Urve dedi ki; Âişe, Fâtıma bint Kays'ın bu sözünü reddetti.
Ebû Dâvud dedi ki; Bu hadîsi Ukayl b. Hâlid'in İbn Şihâb ez-Zührî'den rivâyet ettiği gibi yine aynı şekilde Salih b. Keysân ile İbn Cüreyc ve Şuayb b. Ebî Hamza da bu hadîsi İbn Şihâb ez-Zührî'den rivâyet etmişlerdir.
Ebû Dâvud dedi ki: Şuayb b. Ebî Havza'nın babası Ebû Hamza'nın adı Dînârdır ve Ebû Hamza Ziyâd'ın azâdlı kölesidir.

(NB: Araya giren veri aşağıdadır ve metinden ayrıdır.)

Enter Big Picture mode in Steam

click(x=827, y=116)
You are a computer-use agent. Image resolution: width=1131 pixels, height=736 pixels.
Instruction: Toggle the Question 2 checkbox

Müslim, talâk 40; Nesâî, talâk 70.
2292- Ubeydullah'dan; demiştir ki: Mervân b. Hakem, Hazret-i Fâtıma'ya Hazret-i Kabisâ'yı gönderip vaktiyle kocasıyla arasında geçen hadiseyi sormuş, Hazret-i Fâtıma şöyle anlatmış " Kendisi Ebû Hafs'la evli iken Peygamber (sallallahü aleyhi ve sellem) Ali b. Ebî Tâlib’i Yemen'(in bir bölgesin)e (vali olarak) göndermiş. Kocası da onunla beraber (Yemen yolculuğuna) çıkmış ve (Yemen'de bulunduğu sırada) Hazret-i Fâtıma'ya, kendisini bakî kalan üçüncü talâkla boşadığı haberini göndermiş, Ayyaş b. Ebî Rabiâ ile Haris b. Hişâm'a da Fâtıma'ya nafaka vermelerini emretmiş. Onlar da bu emri alınca;
Vallahi hâmile olmadıkça Fâtıma için nafaka yoktur, demişler. Bunun üzerine (Fâtıma) Peygamber (sallallahü aleyhi ve sellem)'e müracaat etmiş. Resûl-i Ekrem de ona;
" Hâmile olmadıkça sana nafaka yoktur" , cevâbını vermiş. Bunun üzerine Hazret-i Fâtıma (iddet süresi içinde kocasının evinden başka bir yere) taşınmak için Hazret-i Peygamber'den izin istemiş. Hazret-i Peygamber ona izin verince Hazret-i Fâtıma;
Ey Allah'ın Rasûlü, nereye taşınayım? diye sormuş. Resûl-i Ekrem de;
" İbn Ümm-i Mektûm'un yanına!" diye cevâp vermiş. -İbn Ümm-i Mektûm âmâ imiş- (bu sebeple) Onun yanında örtüsünü omuzundan indirebilirmiş,. ve örtüsüz haliyle İbn Ümm-i Mektûm onu göremezmiş. Fâtıma iddeti bitinceye kadar orada kalmış. (İddeti bitince) onu Peygamber (sallallahü aleyhi ve sellem) Üsâme'ye nikahlamış.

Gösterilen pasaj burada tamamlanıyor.